No Capítulo II, apresentamos os pressupostos legais à adoção de novas formas de organização escolar tendo como enfoque o preceito constitucional do “direito a educação” e as alternativas propostas para normalizar o fluxo escolar destacando algumas das experiências pedagógicas de organização do tempo escolar do passado.

No Capítulo III, procuramos contextualizar o momento de inovação e renovação pedagógica apresentando os pressupostos filosóficos, psicológicos e sociológicos que constituíram o embasamento teórico e justificaram a implantação de medidas de adequação das escolas.

No Capítulo IV, apresentamos a reforma implantada no ensino público de Uberaba, o Regime de Progressão Continuada: suas características, fundamentos e estratégias para a reorganização do ensino fundamental. Por meio das falas das equipes dirigentes das escolas, buscamos demonstrar como foi a aceitação das escolas em relação à proposta do Regime de Progressão Continuada organizado em ciclos.
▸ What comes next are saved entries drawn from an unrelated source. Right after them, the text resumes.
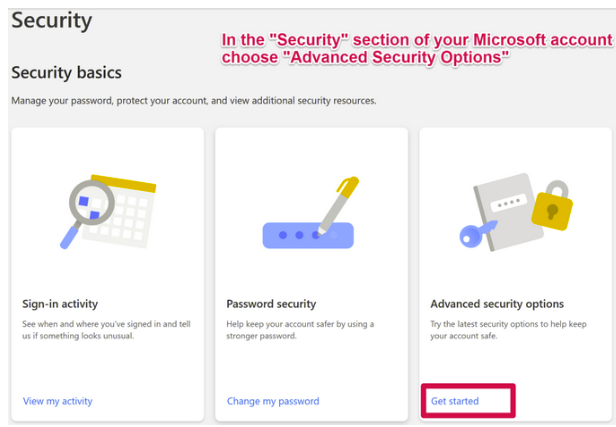Click the yellow padlock icon
616x427 pixels.
pos(552,206)
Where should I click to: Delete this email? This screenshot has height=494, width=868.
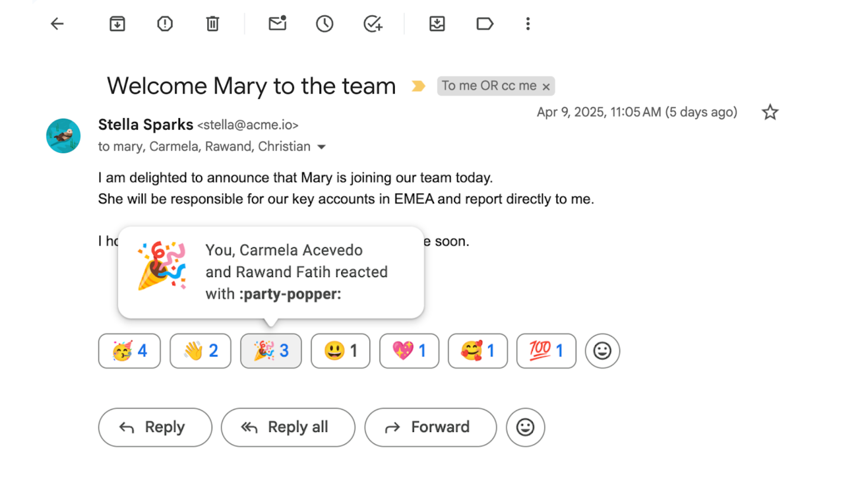tap(212, 24)
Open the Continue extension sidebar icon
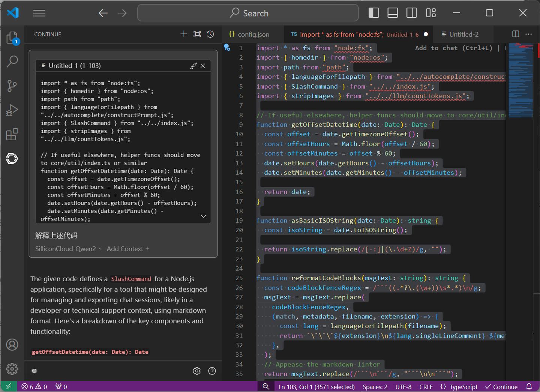The width and height of the screenshot is (540, 392). 12,159
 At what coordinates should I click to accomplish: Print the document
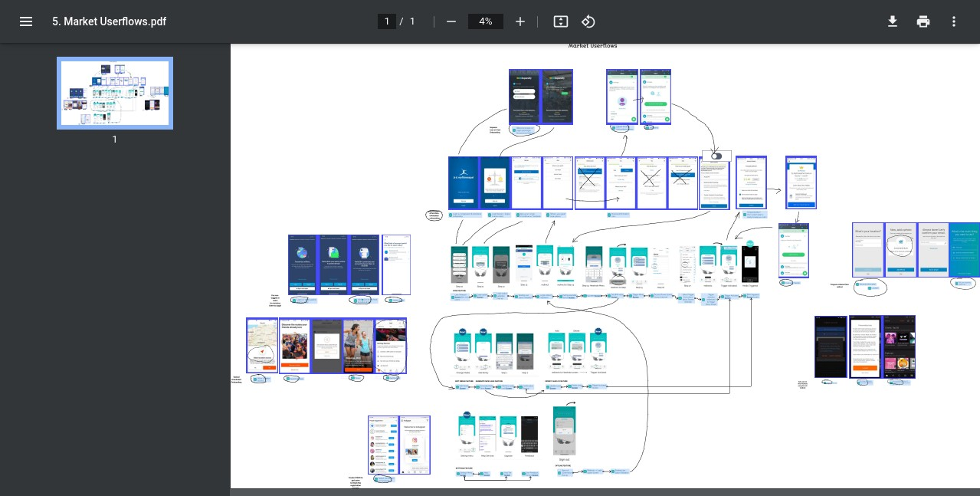coord(923,21)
O Capítulo V é dedicado a exposição do pensamento das equipes dirigentes das escolas da rede municipal de ensino de Uberaba em relação ao cotidiano pedagógico depois da implantação do Regime de Progressão Continuada no Ensino Fundamental. Buscamos identificar nos discursos quais as mudanças ocorridas e quais as adequações realizadas. Enfocamos questões pedagógicas como: a enturmação dos alunos, as estratégias adotadas visando respeitar o ritmo de aprendizagem dos alunos e a adequação do planejamento, currículo e avaliação.
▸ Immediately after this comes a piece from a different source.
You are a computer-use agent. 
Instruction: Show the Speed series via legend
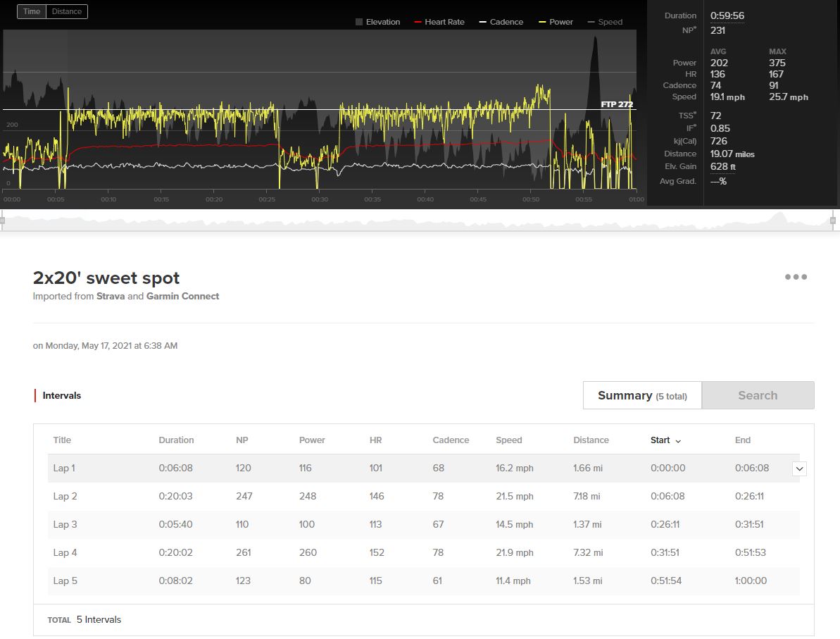pos(605,22)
No Capítulo VI apresentamos as declarações das equipes dirigentes das escolas em relação a preparação do professor para a atuação em uma escola organizada por meio de ciclos e quais as dificuldades enfrentadas pela escola para se organizar de acordo com a proposta do Regime de Progressão Continuada.
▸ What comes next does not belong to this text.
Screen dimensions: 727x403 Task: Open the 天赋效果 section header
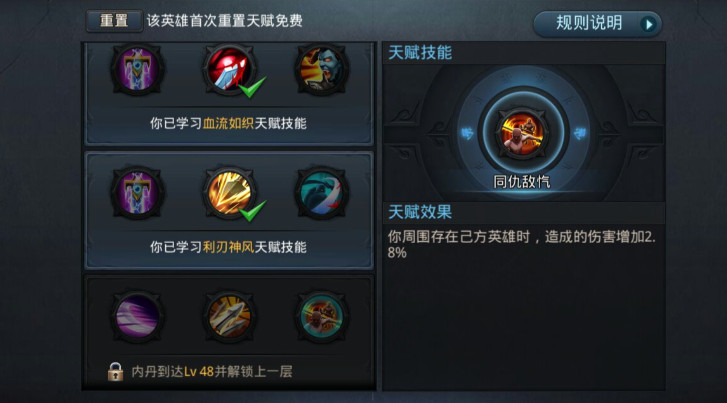[420, 212]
No último capítulo, Capítulo VII, denominado “uma transformação inconclusa” apoiada nas falas das equipes dirigentes das escolas sobre a realidade da implantação do Regime de Progressão Continuada no Ensino Fundamental nas escolas da Rede Municipal de Uberaba, buscamos respostas para o problema que gerou a dissertação: a organização escolar através de ciclos favorece a classe popular, atende mais aos objetivos de uma escola democrática e de qualidade contribuindo para o desenvolvimento de uma ação educativa eficiente, a construção do conhecimento e a formação para a cidadania?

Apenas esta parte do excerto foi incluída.